Le Vent de la Chine Numéro 3 (2025)

du 20 janvier au 2 février 2025

Editorial : Le Dragon s’en va, le Serpent siffle
Le Dragon s’en va, le Serpent siffle

Comme chaque année, voici venu le temps de la plus grande migration humaine au monde à l’occasion de la fête du Printemps (« Chunjie » , 春节). A compter du 14 janvier et pendant une période de 40 jours, c’est plus de 9 milliards de voyages qui seront réalisés à travers toute la Chine. Aéroports, gares routières et ferroviaires, autoroutes … Le réseau de transport sera mis à rude épreuve, mais les progrès constants de la Chine font que les scènes de chaos et la pénurie de tickets, récurrentes il y a encore quelques années, ne seront bientôt plus que de mauvais souvenirs…

Si l’écrasante majorité des Chinois célébreront le 28 janvier au soir en famille le passage à l’année du Serpent dans leur ville/village natal, quelques millions d’entre eux profiteront de ces 8 jours de vacances nationales pour s’envoler hors frontières.

La Thaïlande voisine, par exemple, a longtemps été une destination de choix, jusqu’à l’enlèvement début janvier d’un acteur chinois forcé par des mafieux à travailler dans un centre d’arnaque en ligne. Une affaire qui a profondément choqué l’opinion publique et qui devrait refroidir les ardeurs de certains touristes. Ironiquement, dans l’argot policier, une « tête de serpent » désigne le chef d’une organisation criminelle spécialisée dans l’émigration clandestine…

Il faut dire que dans l’imaginaire collectif chinois, le Serpent (蛇) suscite à la fois crainte et fascination. Il a notamment inspiré de nombreuses légendes, dont la plus célèbre est peut-être celle du Serpent blanc (Báishé Zhuàn, 白蛇传), mettant en scène un homme séduit par un serpent qui a pris la forme d’une dame vêtue de blanc.

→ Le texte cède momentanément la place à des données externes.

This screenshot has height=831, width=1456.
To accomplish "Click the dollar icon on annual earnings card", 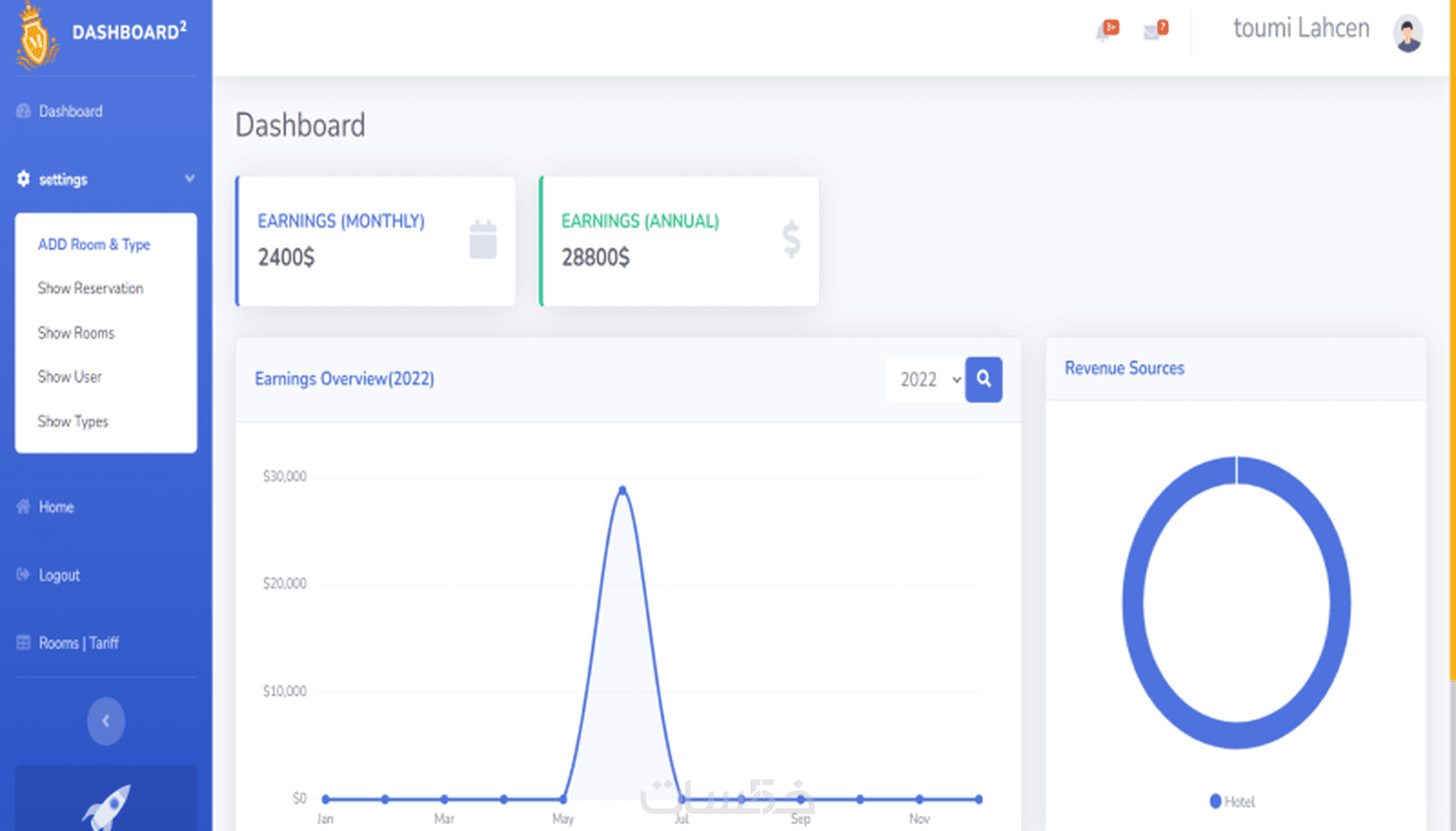I will click(x=791, y=239).
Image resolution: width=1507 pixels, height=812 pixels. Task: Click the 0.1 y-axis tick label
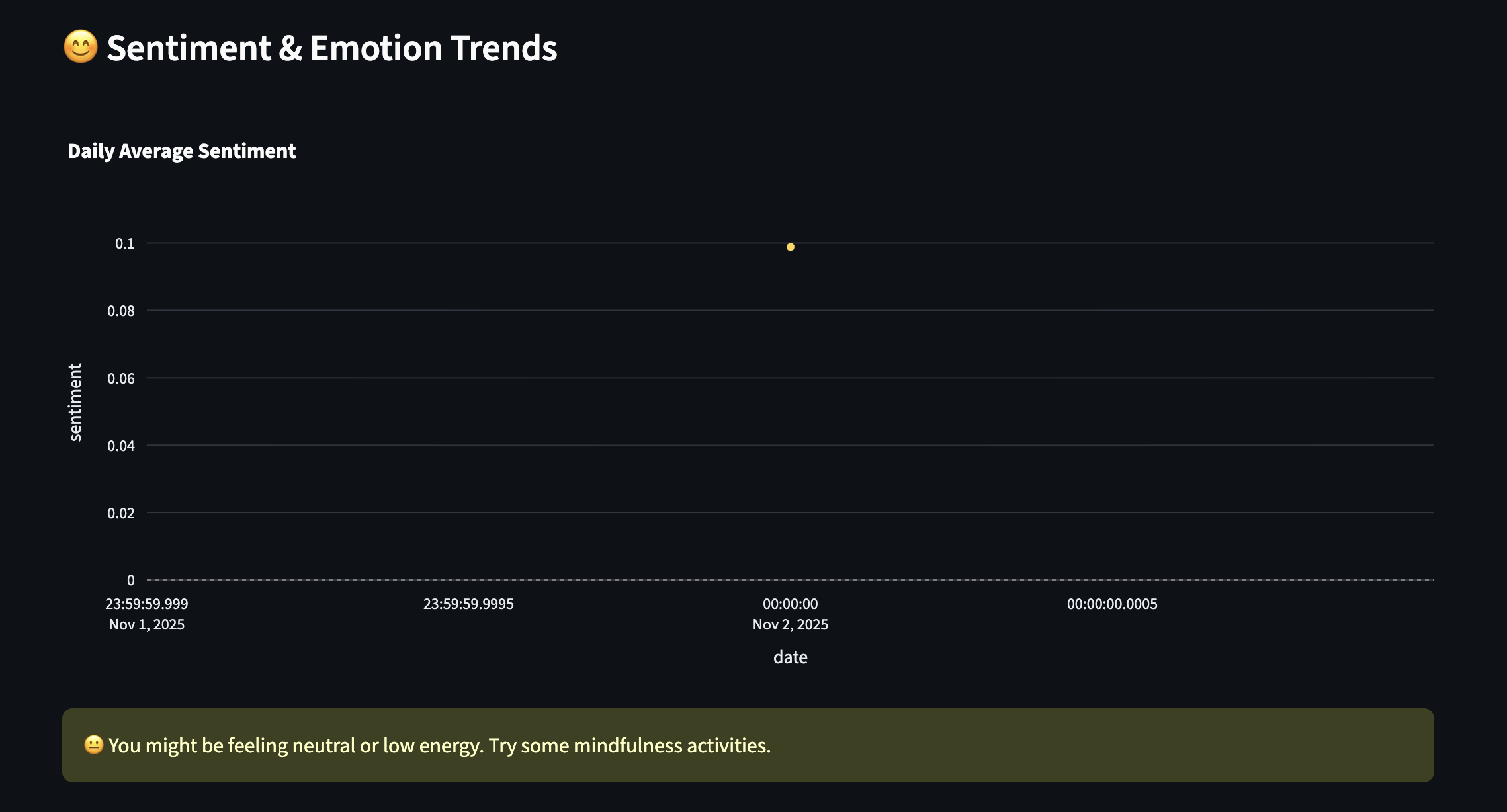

On prête aussi à Nüwa, déesse créatrice de l’humanité dans la mythologie chinoise, un corps de serpent.

Le reptile est également présent dans bon nombre de proverbes courants, tels que « dessiner un serpent avec des pattes » (画蛇添足 ; huàshé tiānzú), qui désigne le fait d’en faire trop. D’autres dictons sont nettement moins flatteurs : « la tête du tigre, la queue du serpent » (虎头蛇尾 hǔtóu shéwěi), qui exprime un bon démarrage, mais une mauvaise fin ; ou encore « dragons et serpents qui se mélangent » (龙蛇混杂 lóngshéhùnzá), qui évoque un mélange de bonnes et mauvaises personnes.

Sixième de la course légendaire lancée par l’Empereur de Jade, le « Petit Dragon » (小龙) comme il est parfois surnommé, est l’animal le plus énigmatique du zodiaque chinois. Ainsi, les natifs du signe sont réputés être plutôt secrets, réfléchis, rusés, intuitifs, prudents, indépendants, mais parfois paresseux.

Parmi les natifs célèbres, on trouve le créateur du « pinyin », Zhou Youguang (janvier 1906) ; l’architecte qui a conçu la pyramide du Louvre, I.M. Pei (1917) ; le poète et essayiste François Cheng (1929) ; le Secrétaire général du PCC, Xi Jinping (1953) ; l’actuel ministre chinois des Affaires étrangères, Wang Yi (1953) ; la comédienne Gong Li (1965), en couple avec Jean-Michel Jarre, pionnier de la musique électronique ; le président français Emmanuel Macron (1977) mais aussi son épouse Brigitte (1953) ; l’actrice tombée en disgrâce, Angelababy (1989) ; la chanteuse country qui pourrait bien se produire à Shanghai cette année, Taylor Swift (1989), ; ou encore Gedhun Choekyi Nyima (1989), le fils de pasteurs tibétains désigné par le dalaï-lama comme réincarnation du panchen-lama et mis au secret par Pékin depuis ses 6 ans.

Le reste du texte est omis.